Wednesday, 29 April 2009

What's The Cure For Paranoia? Parano-temol?

My brother came back yesterday from his day at the office claiming that people are out there to get him.

Like what any concerned brother person bored senseless would do, I decided to entertain him and asked 'What makes you say so?' to which he related the following anecdote:

I was sitting there at my desk, typing out the bloody stupid agreement which seems to be adding pages to itself at random intervals. Anyway, as I sat there typing away, comes this other girl who happens to be doing her attachment at the same place. So she slides up to me and before I could say hi, let out a small wail.

I was so startled that I accidentally deleted the whole document I was typing. 'Good riddance' I said to myself and started to make small talk with Wail Girl.

'Uh-huh' I nodded. 'And where did that conversation lead to?'

So yes, we talked about the usual stuff. Boredom at the office, Facebooking for two hours straight, going down to have lunch and come up only to go through the same thing again. And then, we started talking about families.

'That sounds perfectly normal. You should have talked about the weather too then it'd be a complete cliche'.

Well, she asks about mum and dad, the number of siblings, how many girls in the know the drill. So after she was done asking me questions, I casually asked her back 'So, what do your parents do?' My questioned was returned with a shuddering cold silence.

'My parents have both passed away' she said quietly.

Even more awkward silence. And then I blurted out 'Well, I should really get back to typing this. They need it by today. Yes. Today. I completely forgot how important this stupid document is. So uhh...I guess I'll talk to you later?'

'Bravo, good chap. That was real smooth' I said to my brother, unable to believe how he handled himself.

'Well, what was I supposed to say? Anyway, just goes on to show how people are out there to get me. It's a trap, I say!'

Now if that isn't paranoia, I don't know what is.

Which One Is Baby?
Probably this

Sunday, 19 April 2009

23 For The First Time

Birthday Boy

My sincere thanks to all well wishers, especially fellow bloggers who took the time and effort to post up an entry bearing my name/picture/depiction. 

It's nice to be remembered *smile*

Sunday, 12 April 2009

I Am No Gym Class Hero

I am no ardent fan of gyms, there is no hiding that. In fact, I will go so far as to say that I detest gyms. Please excuse me when I say this, but I just do not see the logic in paying good money just to get yourself intimidated by beefier looking men who are probably bench pressing several hundred pounds more than you will ever hope to while looking good at it. Of course muscled men aren't the only natural inhabitants of those dreary dungeons that reek of sweat, testosterone and cheap deodorants but who wants to talk to the fat boys?


So I passed a gym the other night. Now, I know how big they can get, but this one was obscenely huge. It stood like a monolith in the middle of other, more sensible buildings. The bright lights and loud, upbeat sounds coming out from that monstrosity of a construction only served as bait to curious visitors who, if carelessly enough wandered into the compounds, would instantly be transformed into mindless slaves to the treadmill.

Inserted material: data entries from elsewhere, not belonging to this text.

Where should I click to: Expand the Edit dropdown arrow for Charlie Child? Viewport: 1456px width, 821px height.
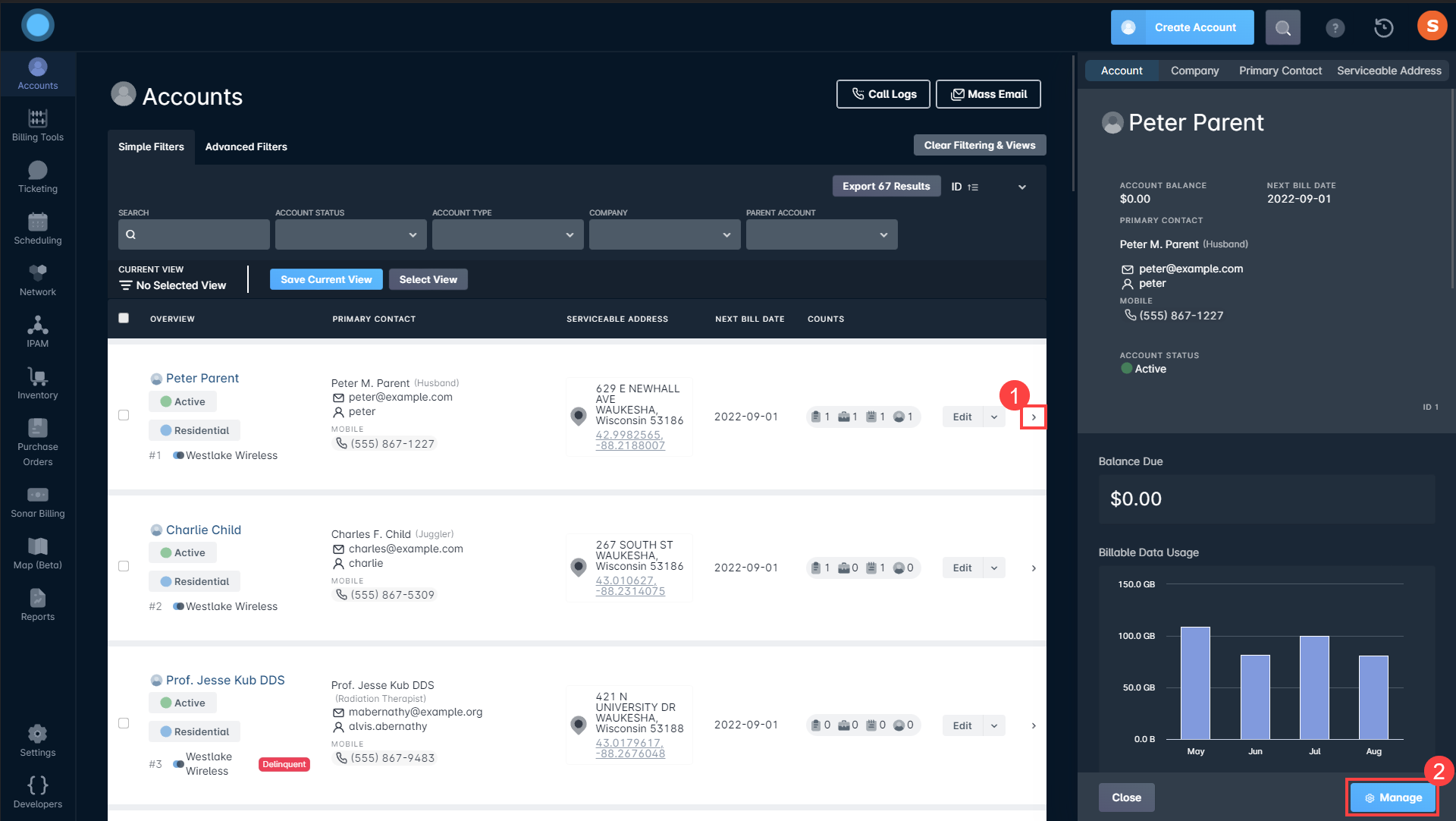click(994, 568)
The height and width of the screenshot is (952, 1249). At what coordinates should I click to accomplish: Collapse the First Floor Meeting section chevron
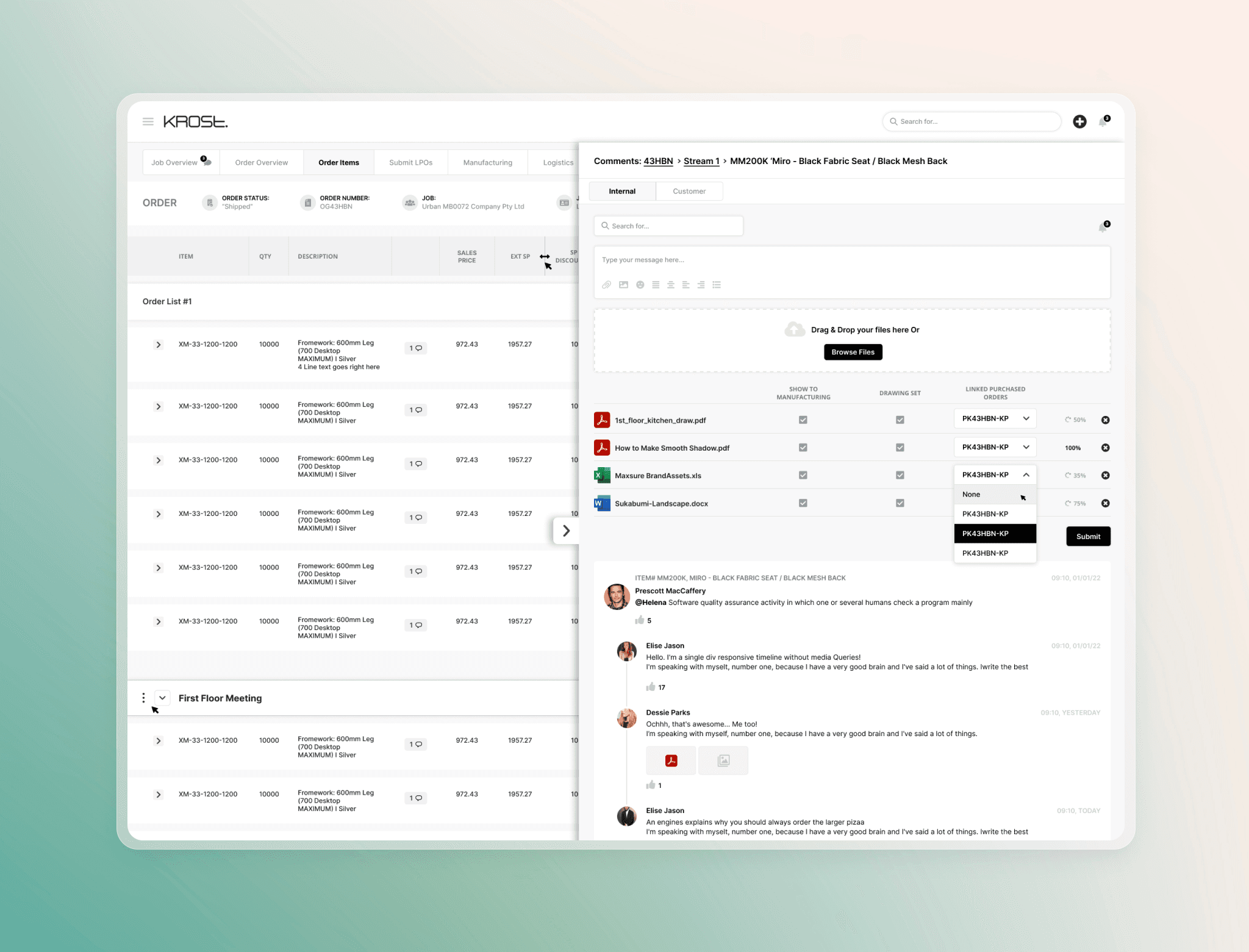click(162, 698)
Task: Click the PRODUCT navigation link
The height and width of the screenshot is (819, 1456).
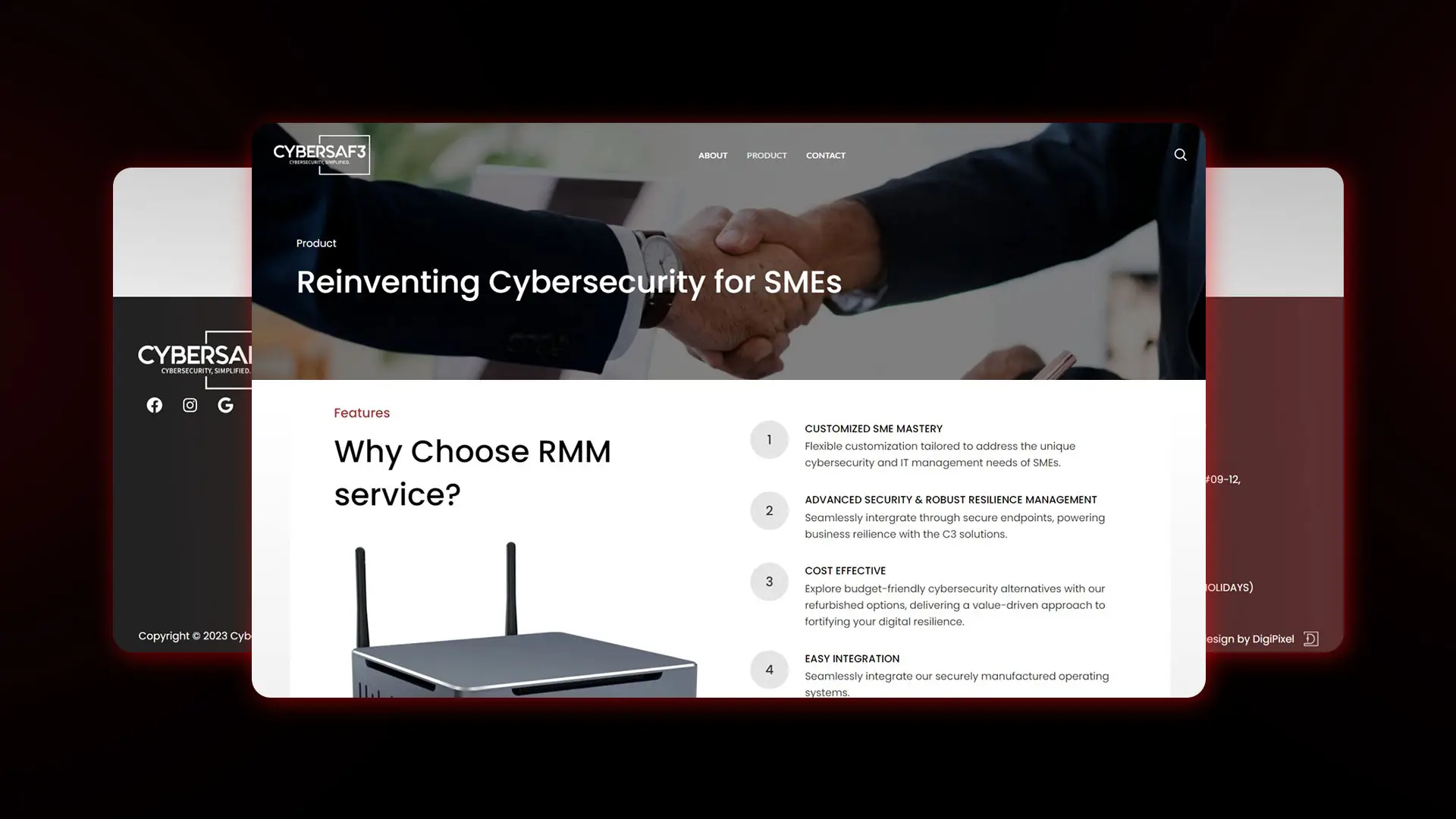Action: (767, 155)
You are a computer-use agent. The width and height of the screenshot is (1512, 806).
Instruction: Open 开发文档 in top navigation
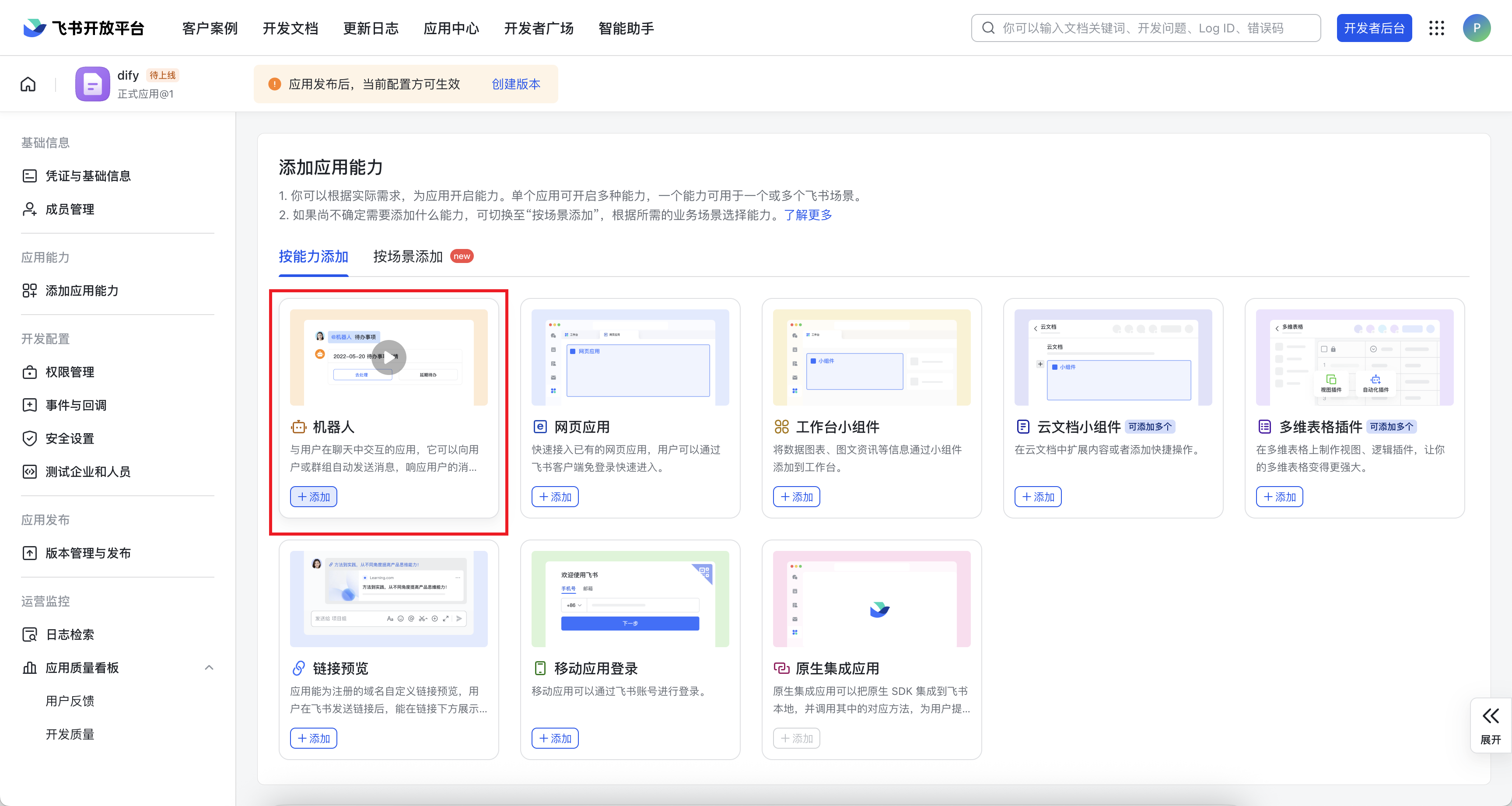290,28
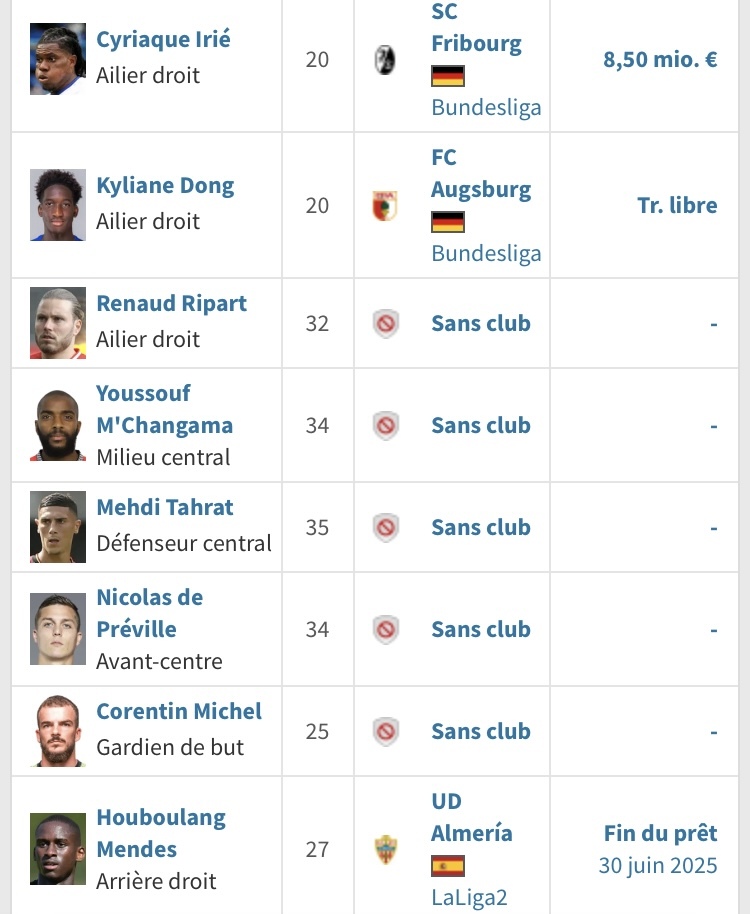Click the German flag under SC Fribourg
The width and height of the screenshot is (750, 914).
point(448,76)
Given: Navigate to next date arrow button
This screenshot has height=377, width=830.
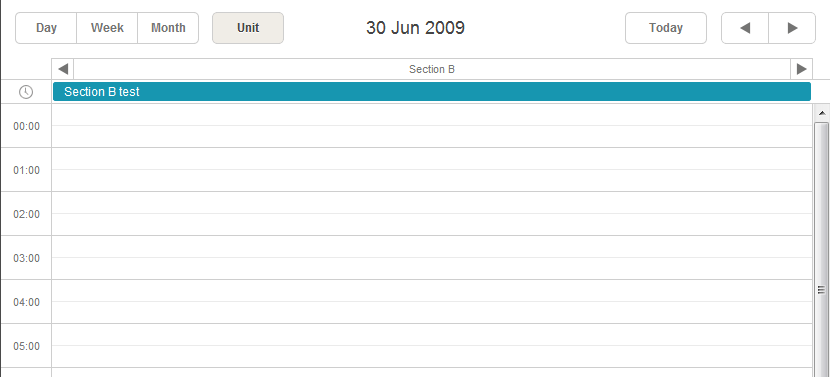Looking at the screenshot, I should click(792, 28).
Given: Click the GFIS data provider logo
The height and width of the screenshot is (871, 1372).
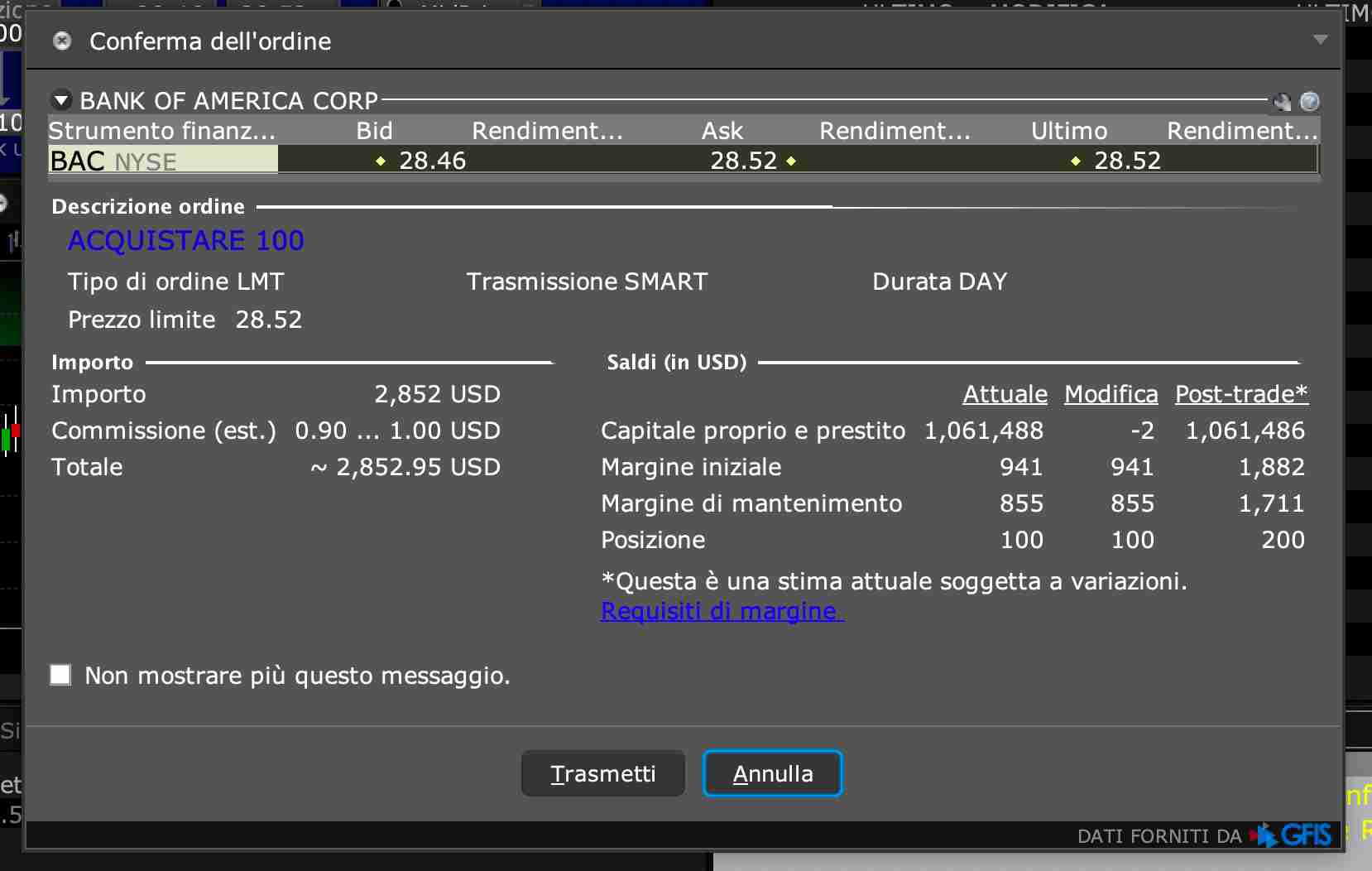Looking at the screenshot, I should (1295, 835).
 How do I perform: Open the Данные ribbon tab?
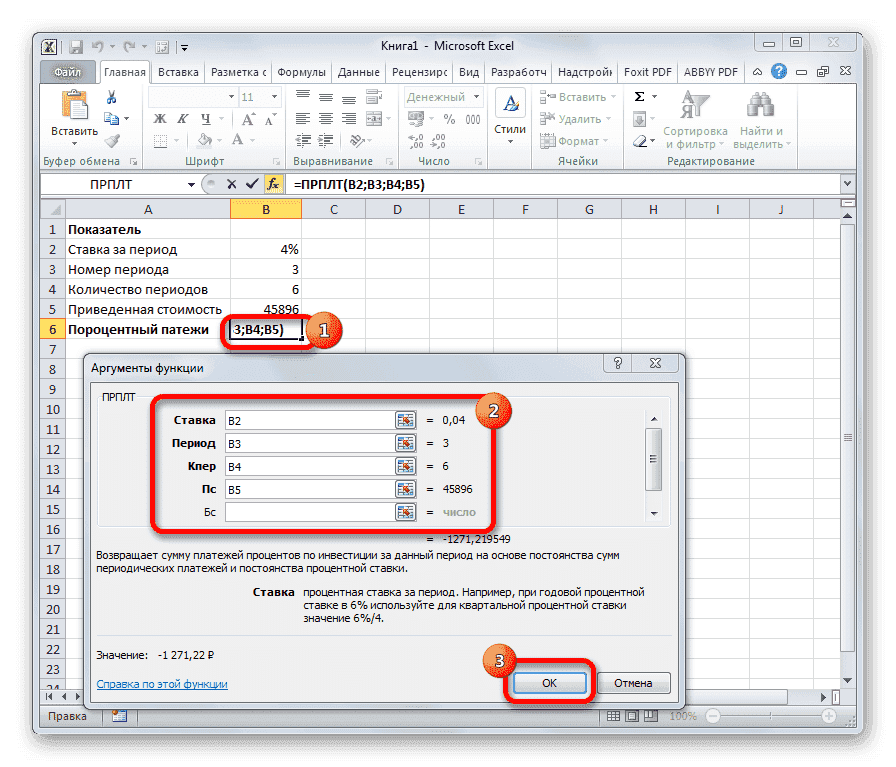click(x=359, y=71)
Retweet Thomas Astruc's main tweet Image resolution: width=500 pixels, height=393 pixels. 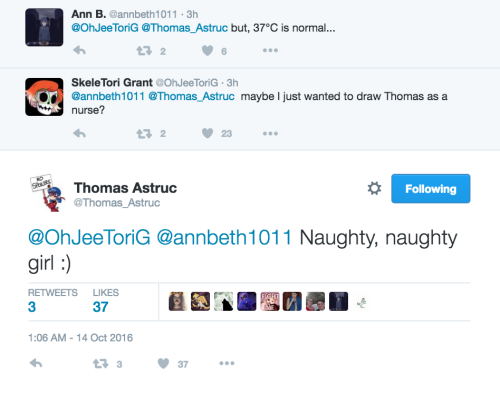tap(100, 363)
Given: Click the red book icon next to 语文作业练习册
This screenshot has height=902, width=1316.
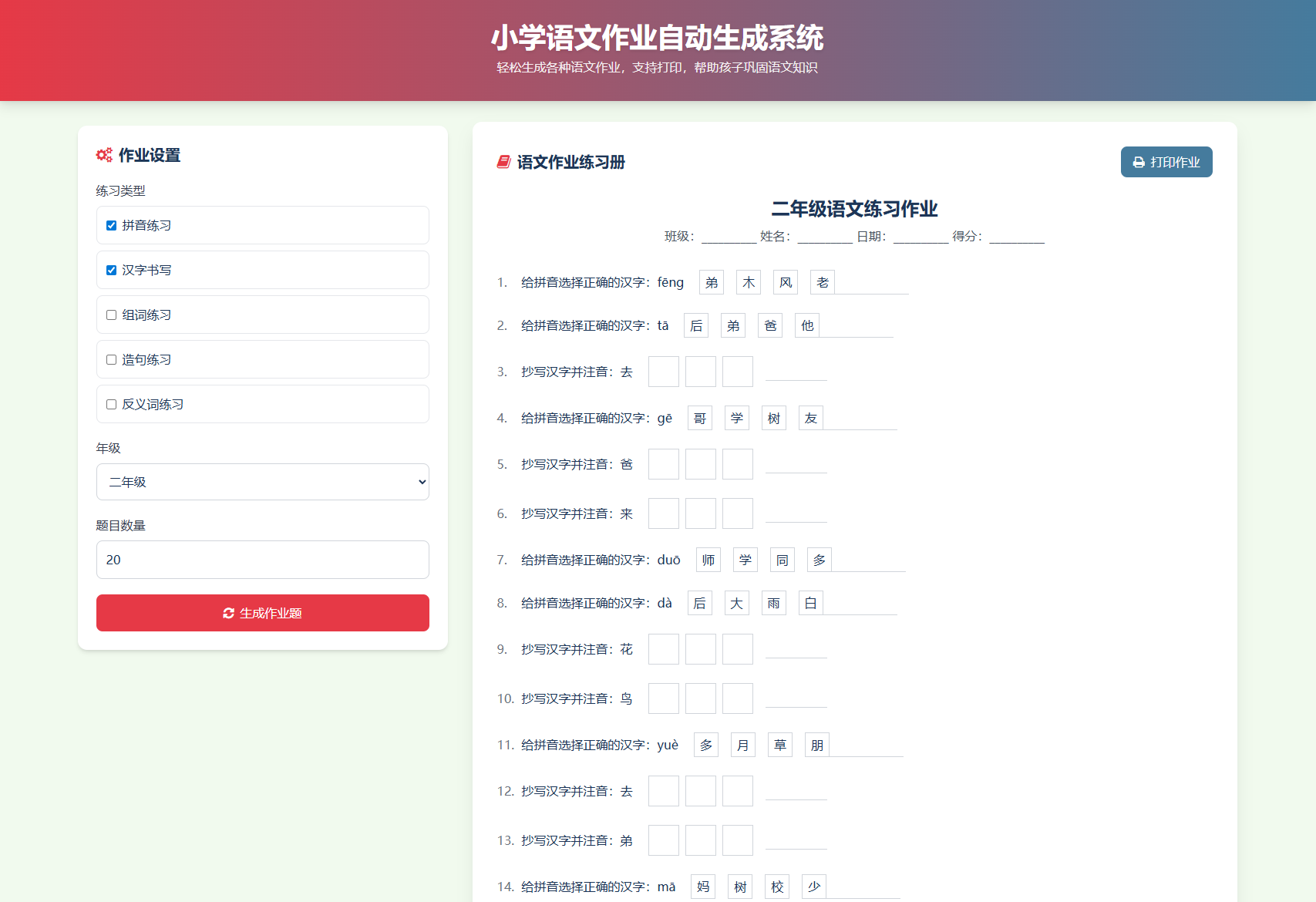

No, even that is too much drama for my standards but judging from how religiously some people go to the gym to flatten their stomach or try to magically conjure up perfectly sculpted abs from a mound of fat, one (especially yours truly) can't help but wonder whether the returns are really all that worth the effort required of them?

Now, I can fully appreciate the mantra 'no pain, no gain' and I absolutely understand that you need to break a leg if you want to ace an exam, or dishonestly claim some insurance money from false claims that 'a car ran over me'. But doing 300 bench presses just to acquire the biceps of King Leonidas is pushing it a tad too far. There is a fine line dividing greatness and madness, and this happens to be one of those lines.

Still, I have no beef whatsoever with beefy macho men. By all means, if walking several hundred kilometers on the treadmill is your idea of fun, be my guest and walk several hundred more. Just do not intimidate me at the beach by ripping off your shirts and showing off those fabulously sculpted abs of yours.

Wednesday, 8 April 2009

Birthday Boy


I do not know about you, but for as long as I can remember, birthdays among the male species tend to be a rather drab affair. Unlike their counterparts, males will not go out of their way to find a suitable birthday present for his mate, nor will they lose a night's worth of sleep thinking about 'What if I forget to wish him?'. This is of course, an absurdly gross exaggeration which is founded upon some slivers of truth.

Having said that, why on earth am I writing a birthday dedication to a friend who obviously needs to lose his love handles since this is only his 23rd birthday and wedding plans are still far off. There's a reason they're called love handles, dammit.

Anyway. Birthday wishes to the above fellow. Grow up and get a life already.

Update: I was just informed that I happened to be the first guy to wish him by mouth earlier today. Goodness, that sounds so dodgy.

Friday, 3 April 2009

Kitty Kat

Kitty 4
Won't you hold my paw?

Because we all want that reassuring feeling of having someone to fall back on when things get rough.